Let's take one of the features of our dataset, and see if we can predict its value:

In [15]:
newTrainSet = trainSet[:,:-1]
newTrainLabels = trainSet[:,-1:]
newTestSet = testSet[:,:-1]
newTestLabels = testSet[:,-1:]


Let's also use the entire set as the batch size for full gradient descent. We can specify a regression model as such:

In [21]:
multiLayerModel4 = NeuralNetwork(
                batchSize=len(newTrainSet),
                hidden1 = FullyConnectedLayer(numNodes=10,activation='sigmoid'),
                hidden2 = FullyConnectedLayer(numNodes=10,activation='sigmoid'),
                output = FullyConnectedLayer(numNodes=1,activation='mse')
                )

Let's see what our model predicts initially for the first value in our dataset:

In [22]:
guesses = multiLayerModel4.predict(newTestSet)
print("Test true Label:", newTestLabels[0])
print("Guess:",guesses[0])

Test true Label: [-0.35472957]
Guess: [-1.5362973]


We will now see what our model predicts after training:

In [23]:
multiLayerModel4.train(newTrainSet, newTrainLabels,epochs=100,learningRate=.01) 
guesses2 = multiLayerModel4.predict(newTestSet)
print("Test true Label:", newTestLabels[0])
print("Guess:",guesses2[0])

loss for epoch:  10 : 1.0558547563860399
loss for epoch:  20 : 0.7766654785231176
loss for epoch:  30 : 0.7469716364359363
loss for epoch:  40 : 0.8384351748352712
loss for epoch:  50 : 0.658487025089794
loss for epoch:  60 : 0.7493767981582926
loss for epoch:  70 : 0.8367609143865186
loss for epoch:  80 : 0.7444770863316438
loss for epoch:  90 : 0.6834451971105168
loss for epoch:  100 : 0.6225768136872939
Test true Label: [-0.35472957]
Guess: [-0.33379226]


**Note:** You can use both predict and evaluate for both classification and regression. For example:

In [24]:
loss2,guesses2 = multiLayerModel4.evaluate(newTestSet,newTestLabels)
print("Total Loss: ", loss)
print("Test true Label:", newTestLabels[0])
print("Guess:",guesses2[0])

Total Loss:  2.004762491639277
Test true Label: [-0.35472957]
Guess: [-0.33379226]


Much Closer!
**Note That these are the standardized values**. If you want to see the actual vs predicted, we can do the following with the Data handler class:

In [25]:
recombinedTest = np.c_[newTestSet,newTestLabels]
recombinedGuesses = np.c_[newTestSet,guesses2]
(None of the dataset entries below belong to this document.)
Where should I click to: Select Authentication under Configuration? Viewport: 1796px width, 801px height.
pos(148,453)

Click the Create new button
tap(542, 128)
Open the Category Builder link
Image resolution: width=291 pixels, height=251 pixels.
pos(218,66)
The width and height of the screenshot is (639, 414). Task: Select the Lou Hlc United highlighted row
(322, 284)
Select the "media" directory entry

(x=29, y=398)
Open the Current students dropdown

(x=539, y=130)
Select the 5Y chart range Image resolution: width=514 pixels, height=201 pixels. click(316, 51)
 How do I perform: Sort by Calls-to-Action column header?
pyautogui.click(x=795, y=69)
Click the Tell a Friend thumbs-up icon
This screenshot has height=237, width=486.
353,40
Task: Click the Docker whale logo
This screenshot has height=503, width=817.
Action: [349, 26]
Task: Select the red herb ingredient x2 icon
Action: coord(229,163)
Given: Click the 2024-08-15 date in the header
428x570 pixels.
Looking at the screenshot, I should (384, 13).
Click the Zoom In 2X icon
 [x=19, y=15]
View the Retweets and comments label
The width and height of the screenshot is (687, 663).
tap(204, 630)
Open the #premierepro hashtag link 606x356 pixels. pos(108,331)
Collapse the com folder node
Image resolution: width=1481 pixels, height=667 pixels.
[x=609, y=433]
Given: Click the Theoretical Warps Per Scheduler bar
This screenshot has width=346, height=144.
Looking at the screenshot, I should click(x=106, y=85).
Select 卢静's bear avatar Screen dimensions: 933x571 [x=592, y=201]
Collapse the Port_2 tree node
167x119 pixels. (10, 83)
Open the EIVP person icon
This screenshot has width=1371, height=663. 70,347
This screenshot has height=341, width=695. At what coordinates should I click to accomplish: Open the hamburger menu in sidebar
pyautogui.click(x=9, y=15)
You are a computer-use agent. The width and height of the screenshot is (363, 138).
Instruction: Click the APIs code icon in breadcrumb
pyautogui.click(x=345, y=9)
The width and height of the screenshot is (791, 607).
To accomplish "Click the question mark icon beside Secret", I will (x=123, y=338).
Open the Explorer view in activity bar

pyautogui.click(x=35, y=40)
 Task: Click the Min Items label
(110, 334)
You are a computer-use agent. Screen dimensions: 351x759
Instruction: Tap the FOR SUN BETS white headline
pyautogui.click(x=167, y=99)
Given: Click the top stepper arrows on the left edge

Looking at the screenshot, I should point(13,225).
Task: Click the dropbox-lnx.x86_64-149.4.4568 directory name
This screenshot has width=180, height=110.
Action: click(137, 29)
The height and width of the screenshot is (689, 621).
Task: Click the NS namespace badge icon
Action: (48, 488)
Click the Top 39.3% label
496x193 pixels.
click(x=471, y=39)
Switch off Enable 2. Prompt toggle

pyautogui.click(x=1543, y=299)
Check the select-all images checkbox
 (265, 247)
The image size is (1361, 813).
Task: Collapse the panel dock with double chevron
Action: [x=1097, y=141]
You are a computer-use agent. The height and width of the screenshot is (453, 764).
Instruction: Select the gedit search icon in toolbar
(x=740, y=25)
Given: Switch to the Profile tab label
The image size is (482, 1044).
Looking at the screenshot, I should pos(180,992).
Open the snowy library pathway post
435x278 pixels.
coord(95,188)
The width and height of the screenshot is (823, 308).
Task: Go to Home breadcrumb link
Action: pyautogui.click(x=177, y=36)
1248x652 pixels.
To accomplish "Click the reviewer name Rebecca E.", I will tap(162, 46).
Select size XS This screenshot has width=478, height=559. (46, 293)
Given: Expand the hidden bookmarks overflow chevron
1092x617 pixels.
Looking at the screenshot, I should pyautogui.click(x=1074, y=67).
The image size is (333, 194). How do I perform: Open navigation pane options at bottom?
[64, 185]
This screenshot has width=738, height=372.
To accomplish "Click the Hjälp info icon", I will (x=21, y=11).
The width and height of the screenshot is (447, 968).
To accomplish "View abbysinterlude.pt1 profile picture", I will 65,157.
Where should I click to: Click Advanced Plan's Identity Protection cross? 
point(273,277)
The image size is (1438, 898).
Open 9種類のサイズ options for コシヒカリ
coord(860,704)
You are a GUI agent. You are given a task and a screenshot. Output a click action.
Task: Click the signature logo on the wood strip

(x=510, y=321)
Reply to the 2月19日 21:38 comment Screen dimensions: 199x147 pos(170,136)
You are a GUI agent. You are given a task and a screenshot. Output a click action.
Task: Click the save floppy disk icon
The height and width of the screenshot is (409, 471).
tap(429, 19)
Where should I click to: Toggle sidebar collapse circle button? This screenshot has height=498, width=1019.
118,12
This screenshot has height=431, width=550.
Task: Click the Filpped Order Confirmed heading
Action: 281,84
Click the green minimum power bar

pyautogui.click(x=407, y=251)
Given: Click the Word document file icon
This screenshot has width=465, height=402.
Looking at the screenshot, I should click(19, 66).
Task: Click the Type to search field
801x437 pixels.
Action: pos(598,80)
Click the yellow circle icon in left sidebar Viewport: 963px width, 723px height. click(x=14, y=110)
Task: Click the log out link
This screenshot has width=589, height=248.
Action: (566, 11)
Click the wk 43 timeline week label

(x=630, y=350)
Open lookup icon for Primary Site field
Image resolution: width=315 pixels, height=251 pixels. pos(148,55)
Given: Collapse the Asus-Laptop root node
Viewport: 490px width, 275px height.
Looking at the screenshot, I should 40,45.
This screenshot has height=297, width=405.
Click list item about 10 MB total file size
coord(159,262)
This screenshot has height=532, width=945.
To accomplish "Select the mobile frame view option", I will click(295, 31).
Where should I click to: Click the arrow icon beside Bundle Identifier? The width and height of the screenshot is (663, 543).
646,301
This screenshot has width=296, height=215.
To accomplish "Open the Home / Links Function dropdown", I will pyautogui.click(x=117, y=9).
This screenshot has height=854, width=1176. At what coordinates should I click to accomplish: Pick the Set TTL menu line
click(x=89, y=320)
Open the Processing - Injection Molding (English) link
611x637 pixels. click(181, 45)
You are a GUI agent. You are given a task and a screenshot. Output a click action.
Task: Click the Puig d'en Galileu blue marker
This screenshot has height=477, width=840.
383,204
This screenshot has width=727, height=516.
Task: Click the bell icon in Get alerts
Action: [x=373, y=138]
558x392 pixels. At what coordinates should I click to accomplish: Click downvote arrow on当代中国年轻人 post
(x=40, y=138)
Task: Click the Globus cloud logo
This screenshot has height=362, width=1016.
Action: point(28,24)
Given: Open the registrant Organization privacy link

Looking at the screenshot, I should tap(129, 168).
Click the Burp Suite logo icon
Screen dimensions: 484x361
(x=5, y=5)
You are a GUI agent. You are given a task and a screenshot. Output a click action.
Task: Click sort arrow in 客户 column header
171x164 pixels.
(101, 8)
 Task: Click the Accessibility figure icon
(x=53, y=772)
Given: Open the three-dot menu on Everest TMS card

actualTest = DataHelper.unNormalize(recombinedTest, Standardizer)
actualGuess = DataHelper.unNormalize(recombinedGuesses, Standardizer)

print("Actual true value: " , actualTest[0,-1])
print("Guess Value: " , actualGuess[0,-1])

Actual true value:  1.0
Guess Value:  1.0364301399213287


# Conclusion
---

This was a short tutorial on how to use The Neural Network. When doing classification, do not forget to take the max of a row in order to get the correct prediction. Happy training!

# Other Features

---

### Custom Trained Handwritten Digit identifier: 

Try out drawer.py and see how well the model does that was trained in this neural network architecture with your own drawn numbers!